Master Artisan Guitar Picks, also known as Nashville Picks is a brand of guitar picks created by Nashville, Tennessee musician, producer, artist and picksmith  Dustin Michael Headrick. These guitar picks are handcrafted from a variety of materials including antique metals, cymbals, coins, wood, glass, bone, animal horn, natural stone, clay, vinyl records, Acrylic and Formica (plastic).
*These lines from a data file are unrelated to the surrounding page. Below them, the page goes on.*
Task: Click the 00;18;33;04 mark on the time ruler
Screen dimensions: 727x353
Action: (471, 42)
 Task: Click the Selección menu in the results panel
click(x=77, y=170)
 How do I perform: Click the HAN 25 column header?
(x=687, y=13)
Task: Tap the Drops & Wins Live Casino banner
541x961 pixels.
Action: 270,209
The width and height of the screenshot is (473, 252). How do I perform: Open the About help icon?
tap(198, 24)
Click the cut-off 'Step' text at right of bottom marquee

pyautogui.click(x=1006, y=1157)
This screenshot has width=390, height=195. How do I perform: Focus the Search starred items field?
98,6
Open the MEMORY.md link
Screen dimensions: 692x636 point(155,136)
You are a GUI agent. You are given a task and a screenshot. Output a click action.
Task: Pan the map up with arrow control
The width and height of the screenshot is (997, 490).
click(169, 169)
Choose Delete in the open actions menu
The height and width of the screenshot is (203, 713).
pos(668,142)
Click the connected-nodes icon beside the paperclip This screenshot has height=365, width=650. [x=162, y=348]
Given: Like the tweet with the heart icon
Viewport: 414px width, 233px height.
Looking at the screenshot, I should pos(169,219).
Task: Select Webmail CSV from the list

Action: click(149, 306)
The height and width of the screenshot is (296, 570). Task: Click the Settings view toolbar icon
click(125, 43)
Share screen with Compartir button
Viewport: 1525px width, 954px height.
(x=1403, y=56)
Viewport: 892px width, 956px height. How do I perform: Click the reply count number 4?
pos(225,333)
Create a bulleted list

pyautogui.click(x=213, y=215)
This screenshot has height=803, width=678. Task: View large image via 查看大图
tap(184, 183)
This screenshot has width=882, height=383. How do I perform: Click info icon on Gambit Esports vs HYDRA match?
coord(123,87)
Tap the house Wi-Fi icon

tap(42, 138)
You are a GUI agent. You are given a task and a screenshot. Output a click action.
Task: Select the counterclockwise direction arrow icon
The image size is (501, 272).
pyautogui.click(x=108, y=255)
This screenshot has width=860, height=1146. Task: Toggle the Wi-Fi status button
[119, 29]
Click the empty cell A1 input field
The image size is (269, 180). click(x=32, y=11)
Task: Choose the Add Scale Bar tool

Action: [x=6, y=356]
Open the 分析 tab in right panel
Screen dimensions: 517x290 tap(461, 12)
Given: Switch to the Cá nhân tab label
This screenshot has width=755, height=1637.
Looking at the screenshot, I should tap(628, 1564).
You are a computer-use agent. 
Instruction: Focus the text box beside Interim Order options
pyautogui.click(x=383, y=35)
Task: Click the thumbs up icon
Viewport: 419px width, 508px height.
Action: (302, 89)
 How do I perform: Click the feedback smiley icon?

The guitar picks are recognized as being extremely aesthetic, having liquid smooth beveled edges that glide across the guitar strings without causing string wear, create a unique tonal palette, and improve the sound of the electric guitar and acoustic guitar.

Reviews & Press 
Master Artisan Guitar Picks have been extensively reviewed by guitarists, especially the artisan coin guitar picks, with many popular sources publishing public reviews such as 
Guitar Player Magazine, 
Uncrate, 
The Awesomer, 
Jared Leto, 
Metal Injection, OhGizmo!, 
Cool Material, 
HiConsumptionm, 
Technabob, 
NotCot, 
NeatORama, 
StupidDOPE, 
AxeJunction, 
Muted, 
Egotastic, 
BoingBoing, 
So Freaking Cool, 
DudeIWantThat, 
Werd, 
LaughingSquid, 
GuySpeed, 
BookOfJoe, 
SiloDrome, 
Complex, 
Like Cool, 
and The Strut.

In 2014, ABC affiliate WKRN-TV in Nashville, Tennessee broadcast and syndicated a story featuring Master Artisan Guitar Picks, featured George Gruhn of Gruhn Guitars and Stephen Flatt (great nephew of bluegrass legend Lester Flatt). 

In 2018, The Tennessean published an extensive story featuring Master Artisan Guitar Picks, Nashville Picks and Dustin Michael Headrick regarding the artist's past, present and future, and cites prominent customers such as UncommonGoods, Country Music Hall of Fame and Museum and Carter Vintage Guitars.